## [DOCUMENTO]
━━━
Rousseau adverte, na nota sétima do Discurso, que não advoga o regresso à vida dos ursos; a sua crítica ao luxo, por exemplo, ou às artes mecânicas que se desenvolvem por causa dele, não conduz à idealização do paraíso original; ele próprio já advertia os leitores, embora se dirigisse mais aos seus adversários potenciais e actuais. E tinha razão: nesse aspecto, como em outros, Rousseau foi erroneamente interpretado. Aplicou-se a grande escritor e pensador francês a mesma receita que se aplicou a Espinosa: a caricatura e a desfiguração. Nem se trata de traduzir mal para outra língua, trata-se de manipulação e má-fé. Tanto mais grave quanto muitos não são leitores das obras originais, mas de interpretações, comentários, resumos, sebentas, histórias e dicionários de filosofia. E é ainda grave o facto de dever-se a Voltaire o comentário injusto, mas definitivo, sobre o «bom selvagem».
Na perspectiva de Rousseau a sociabilidade natural dos homens não esteve, nem está, isenta de erros, inclinações más, egoísmos, invejas, crueldade e bestialidade. Sucede é que antes do conhecimento e da instauração das leis, os homens, no seu estado de natureza, não são bons nem maus. Não são imorais, são a-morais. Contudo,e apesar das semelhanças, não imagina esses homens como Adão e Eva: a inocência não equivale à bondade pura, e isto ver-se-á com mais clareza no seu EMÍLIO. O individualismo caprichoso tem de ser educado, orientado, disciplinado. Não é, contudo, por meio de novos caprichos e maus hábitos, contrários e nocivos à natureza humana.
━━━
## [DADOS FORNECIDOS]
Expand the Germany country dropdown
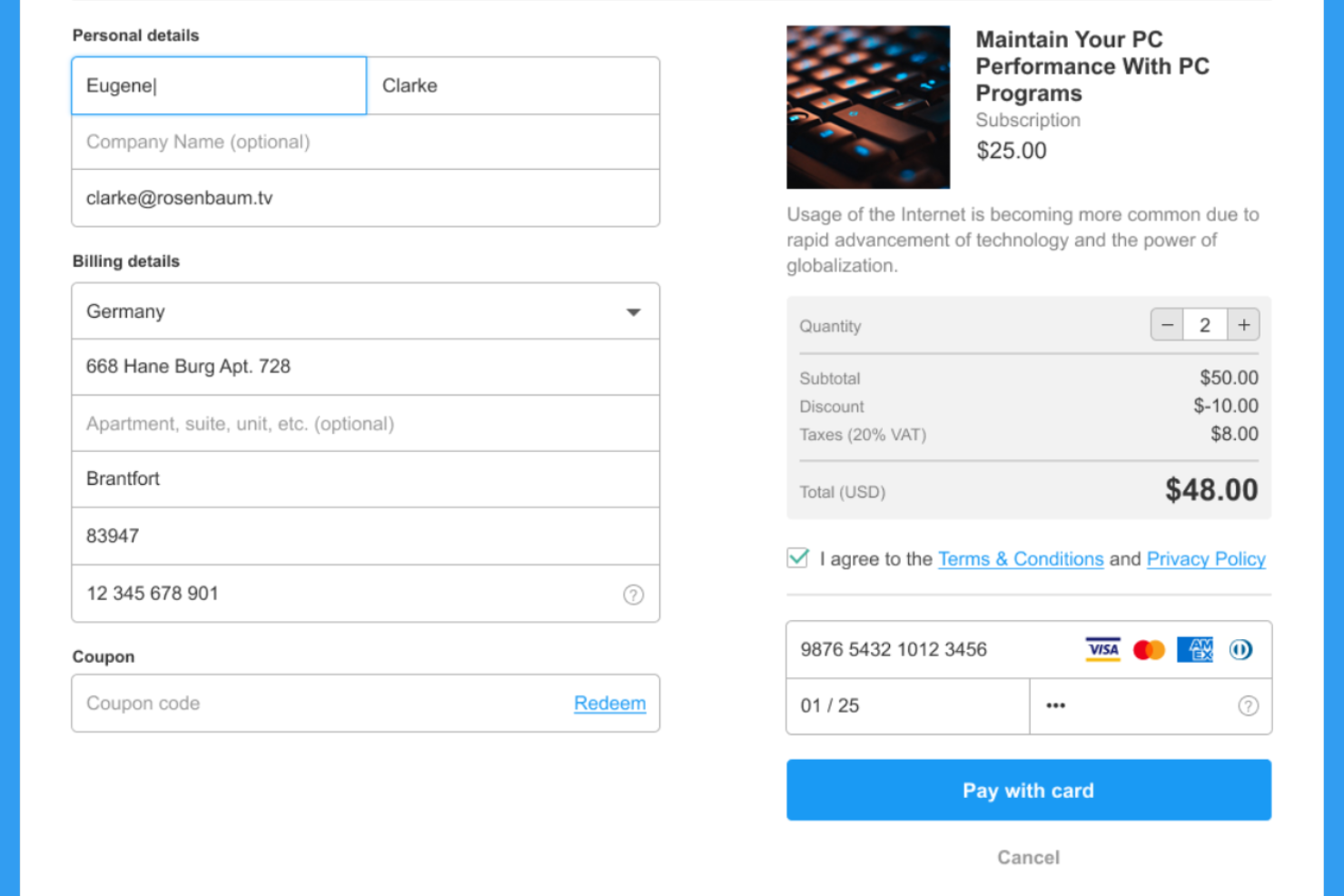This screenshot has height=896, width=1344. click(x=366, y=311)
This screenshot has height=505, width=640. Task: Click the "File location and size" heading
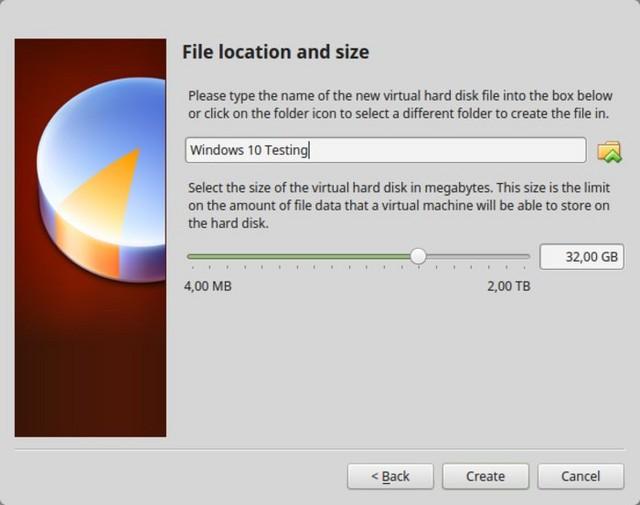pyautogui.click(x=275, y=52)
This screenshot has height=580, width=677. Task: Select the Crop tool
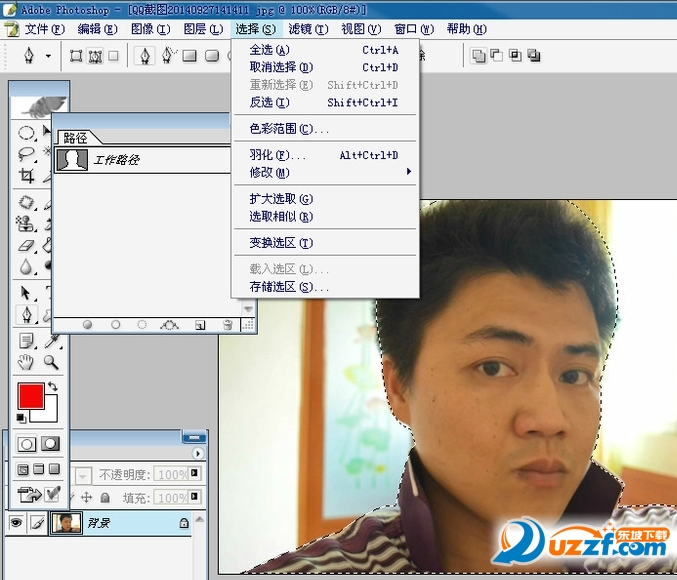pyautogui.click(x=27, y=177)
━━━
## [O QUE SE PEDE]
A – Segundo o texto sobre Rousseau, a quem se deve o comentário sobre o «bom selvagem»?
B – Traduza para o inglês esta frase do texto sobre Rousseau: "O individualismo caprichoso tem de ser educado, orientado, disciplinado."
C – Reproduza fielmente o trecho do texto sobre Rousseau que começa em "Na perspectiva de" e termina em "à natureza humana.".
Para responder, recorra somente ao texto sobre Rousseau.

## [RESPOSTAS RESOLVIDAS]
A – A Voltaire.

B – Capricious individualism must be educated, guided, disciplined.

C –
Na perspectiva de Rousseau a sociabilidade natural dos homens não esteve, nem está, isenta de erros, inclinações más, egoísmos, invejas, crueldade e bestialidade. Sucede é que antes do conhecimento e da instauração das leis, os homens, no seu estado de natureza, não são bons nem maus. Não são imorais, são a-morais. Contudo,e apesar das semelhanças, não imagina esses homens como Adão e Eva: a inocência não equivale à bondade pura, e isto ver-se-á com mais clareza no seu EMÍLIO. O individualismo caprichoso tem de ser educado, orientado, disciplinado. Não é, contudo, por meio de novos caprichos e maus hábitos, contrários e nocivos à natureza humana.